和墨竹他们进来大殿,墨羚彧二话不说捉了我的手臂嚷嚷道:“争如姑姑,我给你号号脉,我看你最近气色好了很多,是不是吃的好啦?不过你脸色还是很白,最近还有没有吐过血了?”
我看他这么热情,也不好推却,只得任由他号着,一边回道:“吐过两三次。”又问墨竹,“你们是怎么找到我的?”
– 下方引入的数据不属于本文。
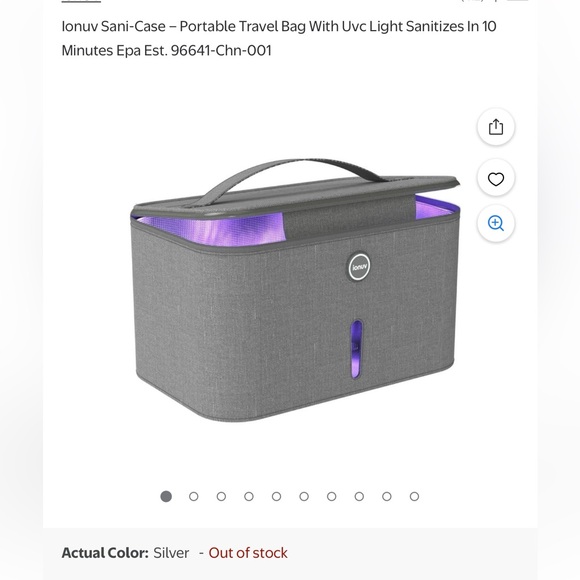Show the fifth carousel image
The height and width of the screenshot is (580, 580).
tap(276, 496)
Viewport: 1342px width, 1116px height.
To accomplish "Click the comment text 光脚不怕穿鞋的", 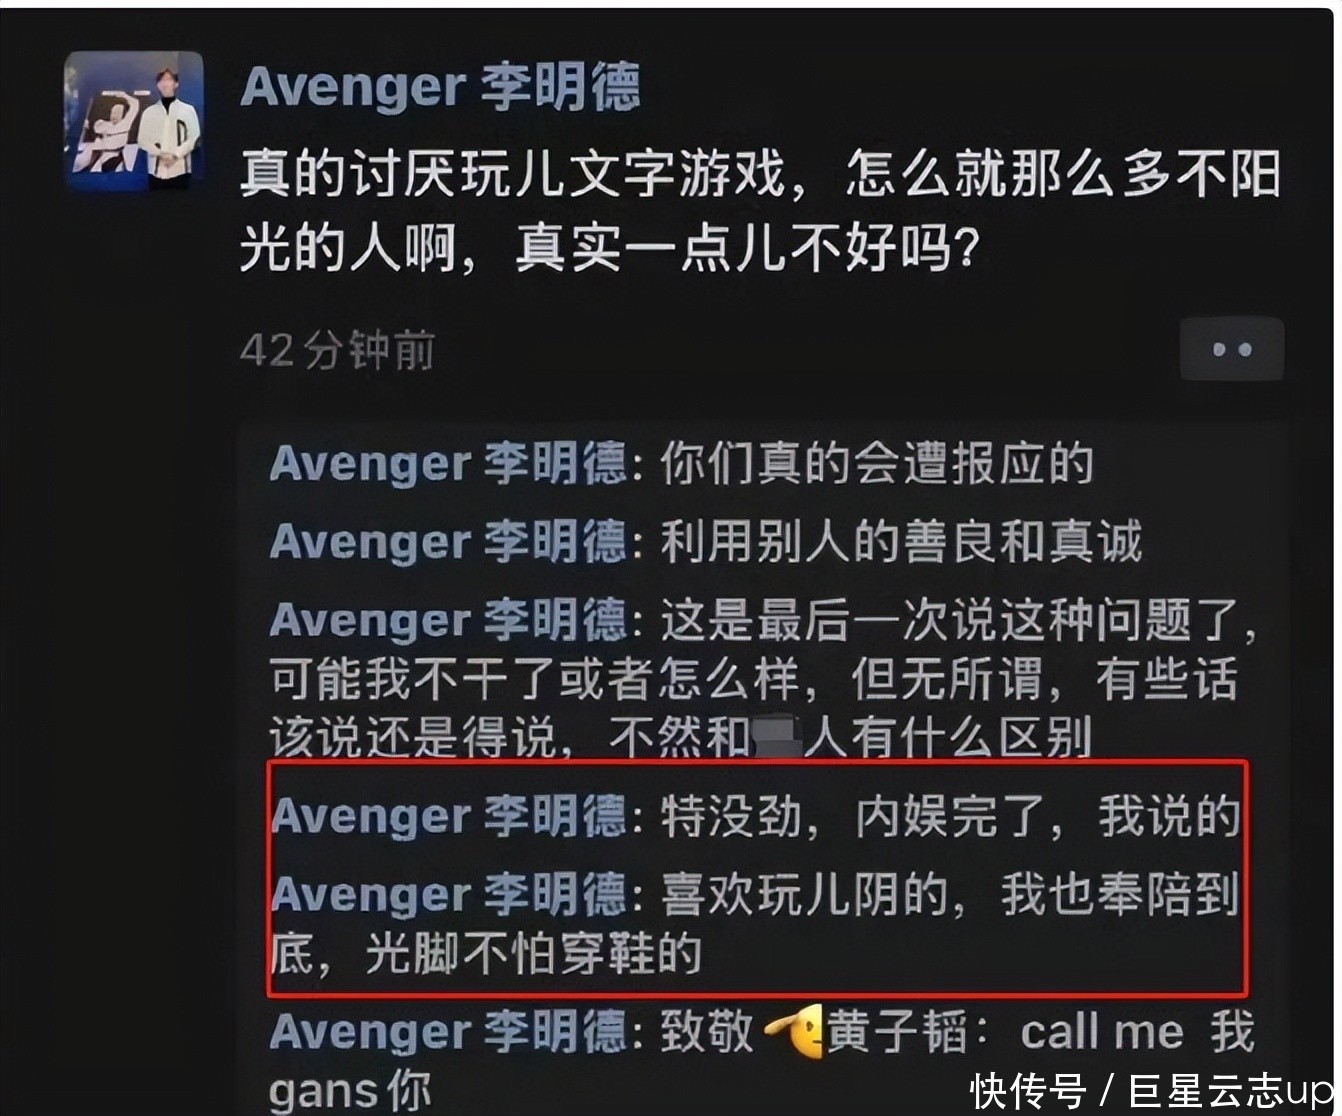I will point(534,955).
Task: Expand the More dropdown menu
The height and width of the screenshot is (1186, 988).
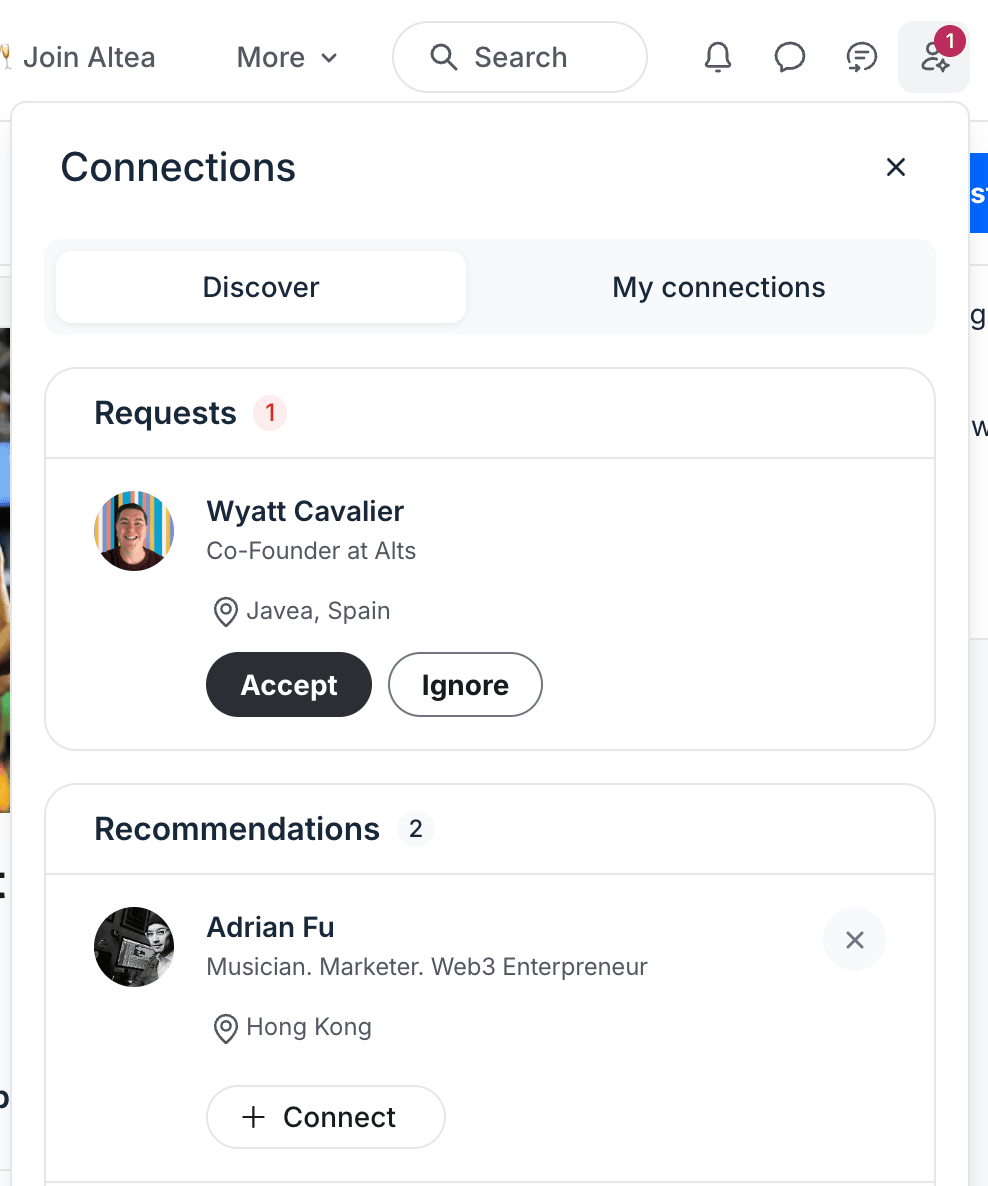Action: tap(287, 57)
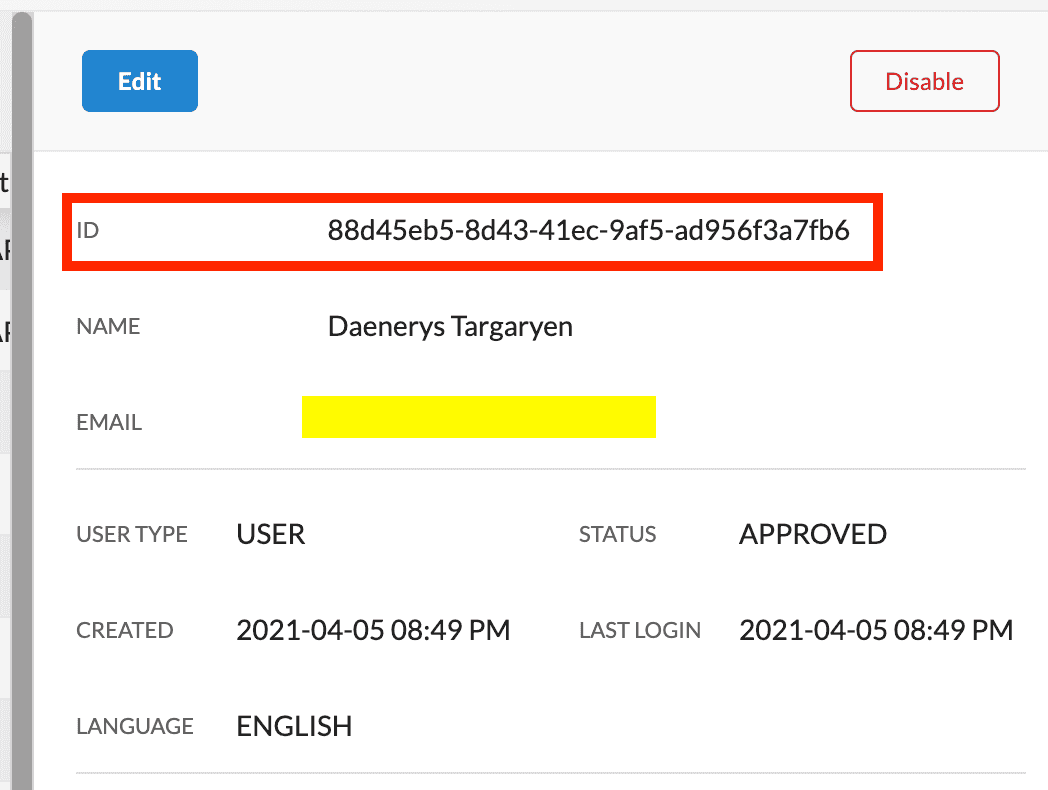Screen dimensions: 1048x790
Task: Click the blue Edit button
Action: [x=140, y=81]
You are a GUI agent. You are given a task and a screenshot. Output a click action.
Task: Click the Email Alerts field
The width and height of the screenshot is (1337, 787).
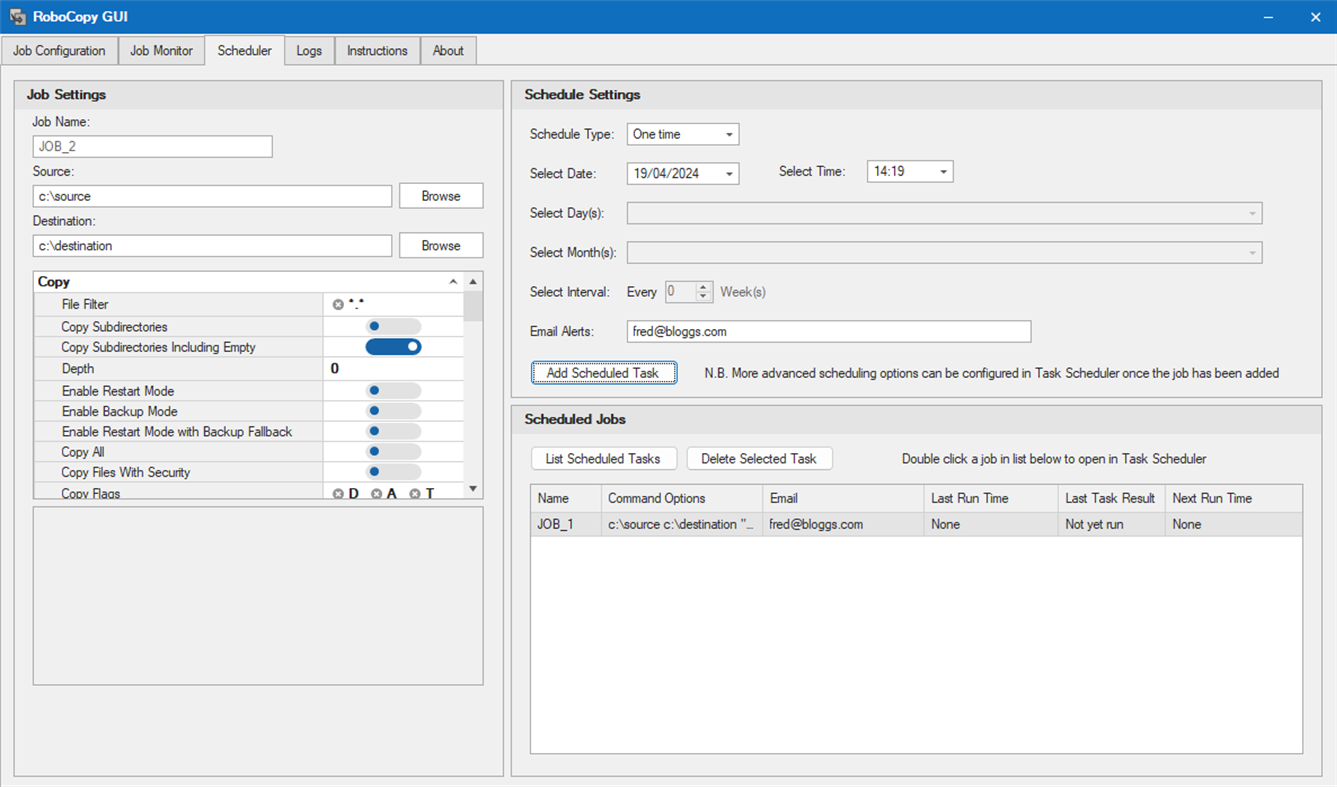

墨竹拿起果盘里切好的哈密瓜,讪笑两声,“他对你可真够好的。一点线索都没留下,连个蛛丝马迹都找不到。”
我满面愁容的看着他,“说正题。”
“诶,你最近果然是脾气大了,看来是被人宠惯坏了啊。”看我拿着金钗做抛物状,他忙住了口,被瓜呛了一下,咳嗦一阵儿,道:“我不说了我不说了。那天我和小彧往前走了一段距离,正好一辆马车飞奔过去。本来是想掉头回去的,恰巧碰到了曹睿。他在后面骑着马,一眼就认出来我。一定拉我和小彧小坐小坐,没办法我就只好敷衍敷衍,准备中途开溜,谁知道溜是溜了,结果回去就找不到你了。幸好沿路发现了你的钿花,不过,只是一个钿花,除了判定你出了事外,没有一点帮助。所以才花费了这么多时日,不然,早就应该找到你了。”
我莞尔,睿儿自然是跟他的父亲站在一起,从我被赐死之后,睿儿依旧没有受到冷落就可以看出来,曹丕对他还是宠爱的紧。他们父子之间没有隔阂,也是唯一令我还算欣慰的事情。
“以后,你作何打算呢?”神色稍稍松弛下来,我浅浅的问墨竹。
墨羚彧倒是已经号完了脉象,欣喜的凑过来,插言道:“争如姑姑你的脉象很平稳,看样子最近没有大碍了。”